» **What to do**:
(1) In the article on sex differences in clinical trials below, list the diseases Klein names when describing differences in men's and women's responses to pathogens and therapies.
(2) According to the article on sex differences in clinical trials below, which vaccine's dosage and schedule are based on trials for girls?

Scientists like Sabra Klein, an associate professor in the Johns Hopkins University Bloomberg School of Public Health, are challenging the dogma that sex doesn’t matter in clinical trials, Hopkins Bloomberg Public Health magazine reports in its fall 2016 issue.

“[A]lmost no one is paying attention to the fact that sex matters on a cellular level,” Klein says. “The difference is manifest in our molecules—the very enzymes that metabolize the drugs we take, for instance. Mounting evidence from my lab and others around the globe reveals differences in men’s and women’s responses to pathogens as well as therapies, no matter whether we’re looking at Zika, malaria, flu, lupus, or heart disease.”

No vaccines currently on the market are sex-specific, Klein says. Take, for example, the HPV vaccine.

“It’s the only one I can think of where dosage and schedule all are based on trials for girls,” she says. “And once we realized the vaccine could protect boys, too, we simply applied data collected from girls to boys”—despite new data suggesting that females have a higher antibody response to the vaccine than males do.”

Klein says that more and more scientists are demanding further clinical studies to determine the disparate effects of certain vaccines and drugs on the sexes.

“Despite studies showing that in women, a half dose of the flu vaccine is as effective as a full dose and may cause fewer adverse reactions, the FDA still recommends that men and women receive the same full dose annually,” she says. “I’m not a physician, but I value the concerns of patients about this. For them, and for myself, there should be sex-specific recommendations. But we’re never going to get those until we embark on studies with an a priori hypothesis reflecting that sex matters and until studies are designed appropriately to look at sex differences.”

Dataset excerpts
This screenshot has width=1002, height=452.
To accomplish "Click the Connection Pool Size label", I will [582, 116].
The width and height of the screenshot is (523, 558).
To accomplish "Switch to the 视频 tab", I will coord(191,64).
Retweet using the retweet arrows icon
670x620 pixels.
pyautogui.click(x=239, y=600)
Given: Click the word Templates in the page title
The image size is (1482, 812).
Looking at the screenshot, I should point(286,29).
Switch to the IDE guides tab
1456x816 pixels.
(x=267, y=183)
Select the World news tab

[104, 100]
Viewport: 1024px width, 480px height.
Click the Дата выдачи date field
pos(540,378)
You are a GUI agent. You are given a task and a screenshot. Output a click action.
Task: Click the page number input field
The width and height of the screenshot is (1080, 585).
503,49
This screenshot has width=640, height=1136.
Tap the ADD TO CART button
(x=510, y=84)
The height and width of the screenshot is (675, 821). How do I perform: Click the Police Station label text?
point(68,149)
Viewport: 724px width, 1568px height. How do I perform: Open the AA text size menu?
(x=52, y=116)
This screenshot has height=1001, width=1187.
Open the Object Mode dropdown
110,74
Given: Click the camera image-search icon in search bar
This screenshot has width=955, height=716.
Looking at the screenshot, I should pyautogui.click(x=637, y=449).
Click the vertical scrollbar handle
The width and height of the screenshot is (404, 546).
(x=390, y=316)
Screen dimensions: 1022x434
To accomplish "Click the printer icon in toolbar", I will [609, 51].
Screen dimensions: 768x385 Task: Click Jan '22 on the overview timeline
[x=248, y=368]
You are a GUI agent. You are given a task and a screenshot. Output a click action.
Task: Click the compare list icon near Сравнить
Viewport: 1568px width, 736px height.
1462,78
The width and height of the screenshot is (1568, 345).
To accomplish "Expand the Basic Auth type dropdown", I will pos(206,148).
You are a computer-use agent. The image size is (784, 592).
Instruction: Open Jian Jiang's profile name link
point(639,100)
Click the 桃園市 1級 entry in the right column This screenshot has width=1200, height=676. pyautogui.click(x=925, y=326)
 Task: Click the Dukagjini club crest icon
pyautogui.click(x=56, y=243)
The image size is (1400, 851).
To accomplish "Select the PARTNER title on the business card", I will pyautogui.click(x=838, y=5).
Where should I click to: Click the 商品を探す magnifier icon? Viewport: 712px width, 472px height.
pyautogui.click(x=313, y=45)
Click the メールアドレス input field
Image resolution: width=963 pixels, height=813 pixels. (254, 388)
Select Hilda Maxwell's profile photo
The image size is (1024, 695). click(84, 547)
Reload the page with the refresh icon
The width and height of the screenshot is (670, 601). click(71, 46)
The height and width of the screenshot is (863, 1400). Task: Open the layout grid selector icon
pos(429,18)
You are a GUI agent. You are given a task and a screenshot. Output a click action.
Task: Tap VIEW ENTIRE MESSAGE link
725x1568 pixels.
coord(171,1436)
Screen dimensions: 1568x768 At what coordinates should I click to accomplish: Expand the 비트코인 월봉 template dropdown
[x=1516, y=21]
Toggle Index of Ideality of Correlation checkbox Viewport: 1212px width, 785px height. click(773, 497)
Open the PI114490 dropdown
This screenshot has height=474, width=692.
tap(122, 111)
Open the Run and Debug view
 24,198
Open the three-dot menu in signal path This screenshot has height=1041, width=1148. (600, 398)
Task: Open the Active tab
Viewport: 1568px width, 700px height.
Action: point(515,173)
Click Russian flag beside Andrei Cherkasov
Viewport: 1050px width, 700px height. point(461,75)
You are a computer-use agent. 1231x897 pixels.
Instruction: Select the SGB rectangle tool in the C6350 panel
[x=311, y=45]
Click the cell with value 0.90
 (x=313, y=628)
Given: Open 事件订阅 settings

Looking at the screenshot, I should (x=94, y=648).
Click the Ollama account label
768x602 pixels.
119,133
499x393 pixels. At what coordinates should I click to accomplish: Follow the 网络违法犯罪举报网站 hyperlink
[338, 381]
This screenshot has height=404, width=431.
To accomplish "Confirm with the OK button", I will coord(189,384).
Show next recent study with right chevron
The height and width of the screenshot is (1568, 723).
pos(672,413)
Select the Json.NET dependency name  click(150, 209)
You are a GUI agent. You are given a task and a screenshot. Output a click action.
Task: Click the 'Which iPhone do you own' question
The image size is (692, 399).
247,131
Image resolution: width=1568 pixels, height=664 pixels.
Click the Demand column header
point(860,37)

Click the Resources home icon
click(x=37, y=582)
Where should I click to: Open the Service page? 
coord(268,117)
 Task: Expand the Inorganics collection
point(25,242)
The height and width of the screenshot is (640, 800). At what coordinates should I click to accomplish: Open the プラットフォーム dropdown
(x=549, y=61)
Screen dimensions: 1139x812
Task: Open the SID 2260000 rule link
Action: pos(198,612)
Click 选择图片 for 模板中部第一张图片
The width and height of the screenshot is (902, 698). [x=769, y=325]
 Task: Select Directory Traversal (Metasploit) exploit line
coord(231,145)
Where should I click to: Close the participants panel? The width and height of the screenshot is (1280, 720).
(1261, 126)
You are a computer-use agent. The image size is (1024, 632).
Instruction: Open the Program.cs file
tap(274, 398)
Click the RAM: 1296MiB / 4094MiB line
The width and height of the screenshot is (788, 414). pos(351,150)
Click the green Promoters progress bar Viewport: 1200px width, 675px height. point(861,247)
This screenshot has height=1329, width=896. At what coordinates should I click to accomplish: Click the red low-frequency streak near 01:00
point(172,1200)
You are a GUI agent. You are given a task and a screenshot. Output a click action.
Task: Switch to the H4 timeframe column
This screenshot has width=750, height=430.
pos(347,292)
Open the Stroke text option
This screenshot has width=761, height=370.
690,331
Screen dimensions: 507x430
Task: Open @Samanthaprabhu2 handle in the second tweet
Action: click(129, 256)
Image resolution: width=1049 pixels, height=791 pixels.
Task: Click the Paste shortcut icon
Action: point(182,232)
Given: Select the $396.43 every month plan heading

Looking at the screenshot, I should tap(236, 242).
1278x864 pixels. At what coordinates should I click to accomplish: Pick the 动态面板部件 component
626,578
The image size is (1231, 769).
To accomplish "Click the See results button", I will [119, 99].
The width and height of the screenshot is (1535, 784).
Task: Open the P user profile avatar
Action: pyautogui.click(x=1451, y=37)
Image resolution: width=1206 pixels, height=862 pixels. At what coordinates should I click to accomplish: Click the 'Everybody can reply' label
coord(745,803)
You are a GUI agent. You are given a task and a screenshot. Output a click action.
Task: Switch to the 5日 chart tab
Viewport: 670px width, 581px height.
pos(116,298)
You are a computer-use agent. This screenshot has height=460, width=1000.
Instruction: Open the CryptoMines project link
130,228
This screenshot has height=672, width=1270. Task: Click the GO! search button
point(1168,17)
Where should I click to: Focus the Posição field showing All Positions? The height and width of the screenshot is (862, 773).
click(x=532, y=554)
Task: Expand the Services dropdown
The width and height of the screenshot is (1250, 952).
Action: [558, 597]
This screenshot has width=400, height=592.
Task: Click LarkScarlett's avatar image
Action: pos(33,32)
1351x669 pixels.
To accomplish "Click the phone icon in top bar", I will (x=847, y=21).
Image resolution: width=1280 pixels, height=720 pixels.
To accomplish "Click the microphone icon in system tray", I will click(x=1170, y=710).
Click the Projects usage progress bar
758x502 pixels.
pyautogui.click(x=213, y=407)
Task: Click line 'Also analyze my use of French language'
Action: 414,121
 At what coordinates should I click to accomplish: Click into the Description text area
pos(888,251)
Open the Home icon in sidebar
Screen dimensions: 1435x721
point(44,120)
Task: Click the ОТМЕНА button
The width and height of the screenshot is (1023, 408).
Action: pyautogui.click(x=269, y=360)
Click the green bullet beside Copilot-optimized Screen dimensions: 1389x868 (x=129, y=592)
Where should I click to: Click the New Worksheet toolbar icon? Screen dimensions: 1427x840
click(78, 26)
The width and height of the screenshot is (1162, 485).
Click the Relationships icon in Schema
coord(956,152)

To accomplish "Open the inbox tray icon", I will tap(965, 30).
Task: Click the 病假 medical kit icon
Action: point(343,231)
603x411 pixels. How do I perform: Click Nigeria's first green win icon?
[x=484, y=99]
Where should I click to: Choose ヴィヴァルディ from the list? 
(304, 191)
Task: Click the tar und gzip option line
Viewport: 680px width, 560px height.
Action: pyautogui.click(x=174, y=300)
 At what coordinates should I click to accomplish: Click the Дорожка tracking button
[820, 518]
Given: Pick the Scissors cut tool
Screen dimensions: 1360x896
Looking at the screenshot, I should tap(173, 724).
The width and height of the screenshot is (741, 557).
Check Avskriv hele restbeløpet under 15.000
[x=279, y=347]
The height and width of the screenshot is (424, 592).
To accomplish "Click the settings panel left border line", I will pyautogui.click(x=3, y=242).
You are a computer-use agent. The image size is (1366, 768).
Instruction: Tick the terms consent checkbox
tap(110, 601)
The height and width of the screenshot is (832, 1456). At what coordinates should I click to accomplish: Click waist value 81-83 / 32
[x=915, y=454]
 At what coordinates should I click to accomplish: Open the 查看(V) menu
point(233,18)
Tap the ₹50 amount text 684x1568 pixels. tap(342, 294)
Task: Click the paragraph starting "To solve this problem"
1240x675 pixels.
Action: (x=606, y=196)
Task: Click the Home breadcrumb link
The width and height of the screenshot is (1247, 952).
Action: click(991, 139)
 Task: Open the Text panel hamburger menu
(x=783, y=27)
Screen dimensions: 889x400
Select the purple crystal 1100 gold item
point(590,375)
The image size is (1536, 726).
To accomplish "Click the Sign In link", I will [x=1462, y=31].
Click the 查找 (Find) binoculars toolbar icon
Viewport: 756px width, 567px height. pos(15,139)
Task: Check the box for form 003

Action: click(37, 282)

» **Answers to the exercise**:
(1) Zika, malaria, flu, lupus, heart disease

(2) The HPV vaccine.